**⭐ 1. What This Pattern Solves**

Extracts only the rows that satisfy a condition.
This is used in:

Data cleaning

Valid record extraction

Partition pruning

Business-rule filtering

Removing bad or null values

Pre-aggregation filtering before joins

Filtering is one of the most frequent DE operations.

**⭐ 2. SQL Equivalent**

In [0]:
%sql
SELECT *
FROM table
WHERE age > 30 AND status = 'ACTIVE';

In [0]:
df.filter((F.col("age") > 30) & (F.col("status") == "ACTIVE"))

**⭐ 3. Core Idea**

Apply Boolean expressions to keep rows:

Comparisons

Logical operators

Null checks

String conditions

Expression strings (expr)

You plug conditions into .filter() and the DataFrame shrinks.
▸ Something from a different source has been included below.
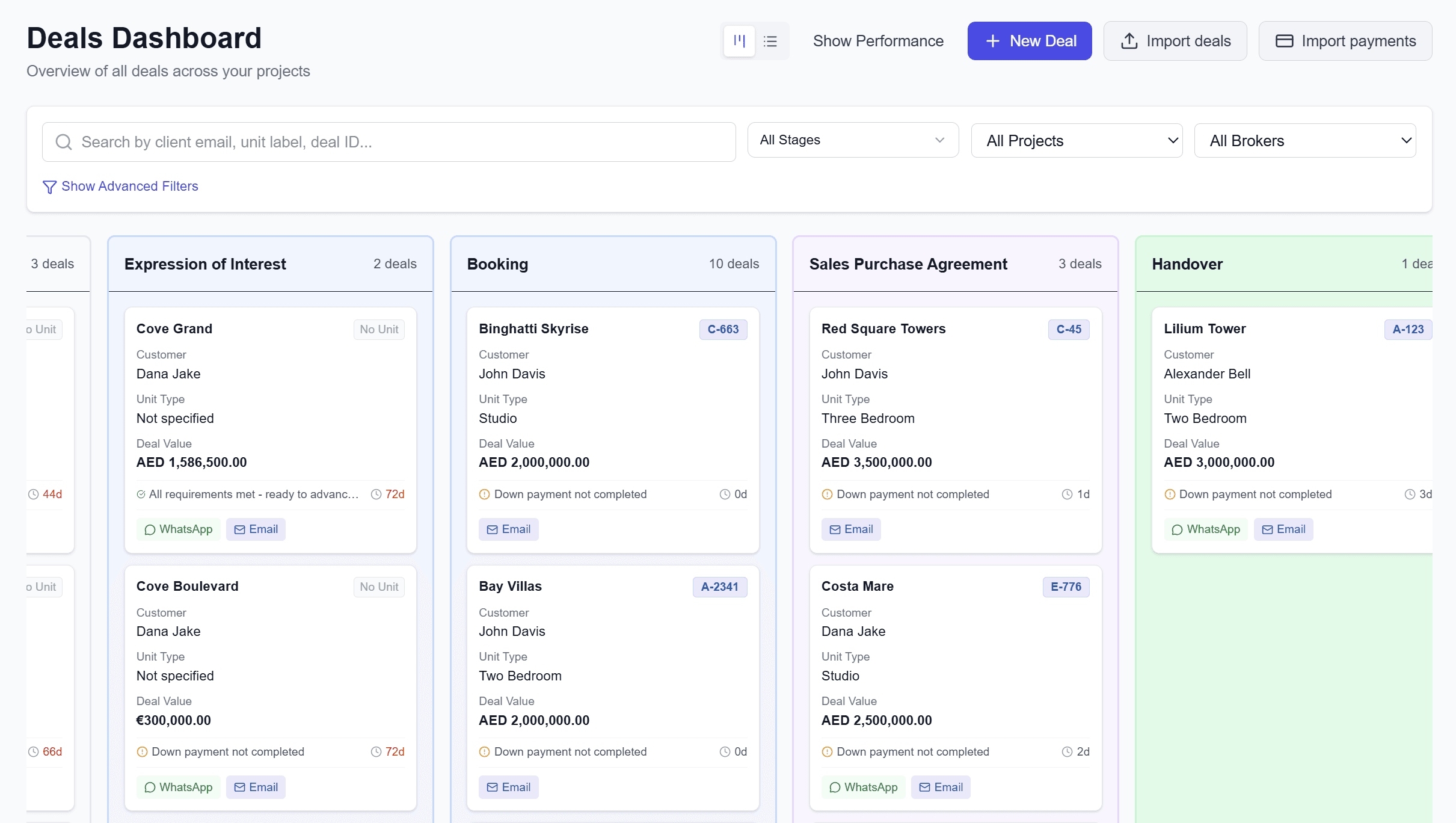This screenshot has width=1456, height=823.
Task: Open WhatsApp for the Lilium Tower deal
Action: click(x=1205, y=529)
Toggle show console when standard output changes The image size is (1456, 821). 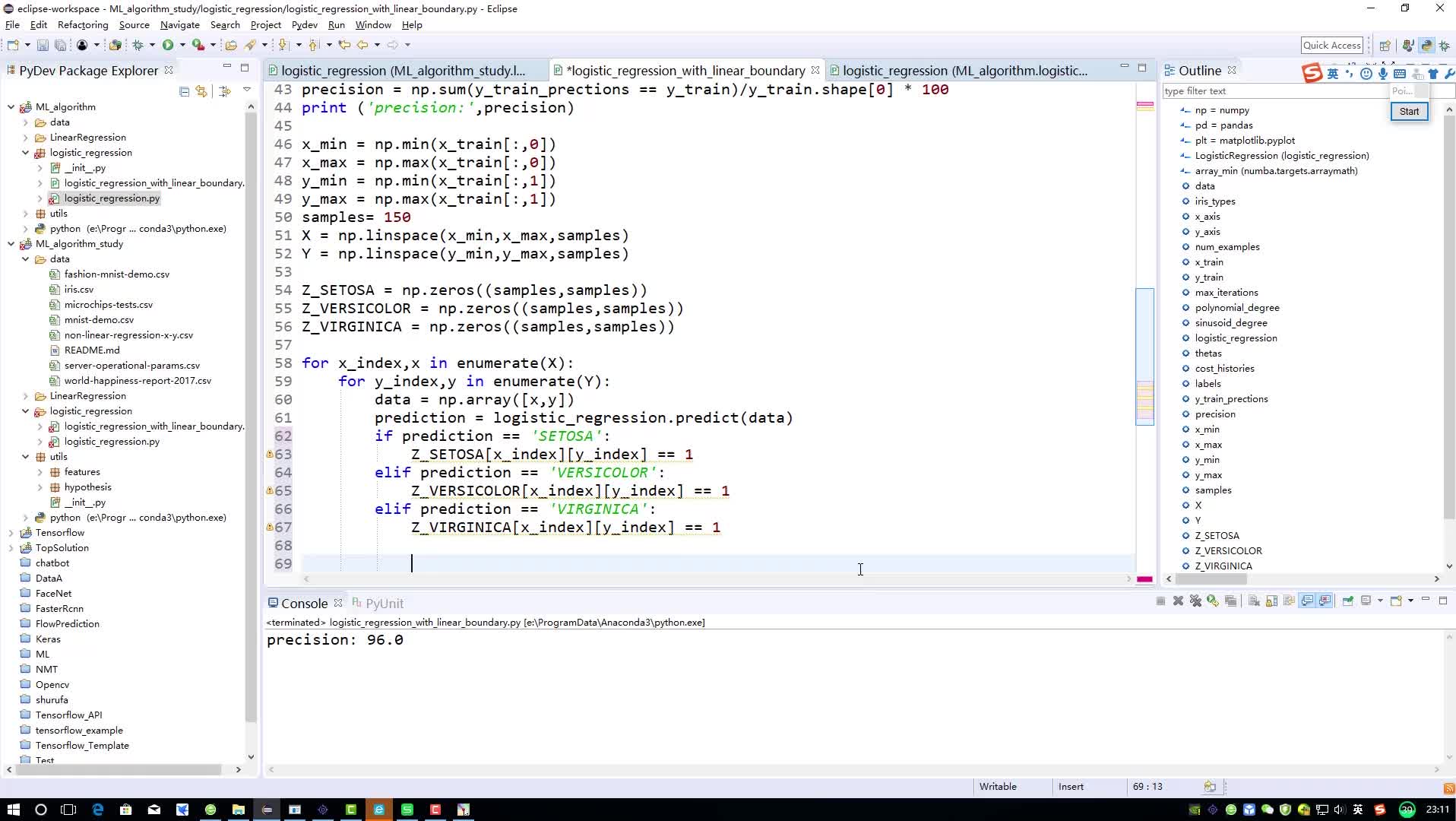coord(1307,601)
**⭐ 4. Template Code (MEMORIZE THIS)**

In [0]:
df.filter(
    (F.col("col") op value) &
    (F.col("col2").isNotNull())
)

In [0]:
df.filter("col > 10 AND status = 'ACTIVE'")

**⭐ 5. Detailed Example**

In [0]:
+----+------+--------+
| id | age  | status |
+----+------+--------+
| 1  | 25   | ACTIVE |
| 2  | 40   | ACTIVE |
| 3  | 45   | INACTIVE |
+----+------+--------+


In [0]:
from pyspark.sql import functions as F

out = df.filter(
    (F.col("age") > 30) &
    (F.col("status") == "ACTIVE")
)

In [0]:
+----+------+--------+
| id | age  | status |
+----+------+--------+
| 2  | 40   | ACTIVE |
+----+------+--------+

**⭐ 6. Mini Practice Problems**

Filter rows where salary > 50000 and department = 'IT'.

Filter rows where event_date is not null.

Filter customers whose country is either "US" or "CA".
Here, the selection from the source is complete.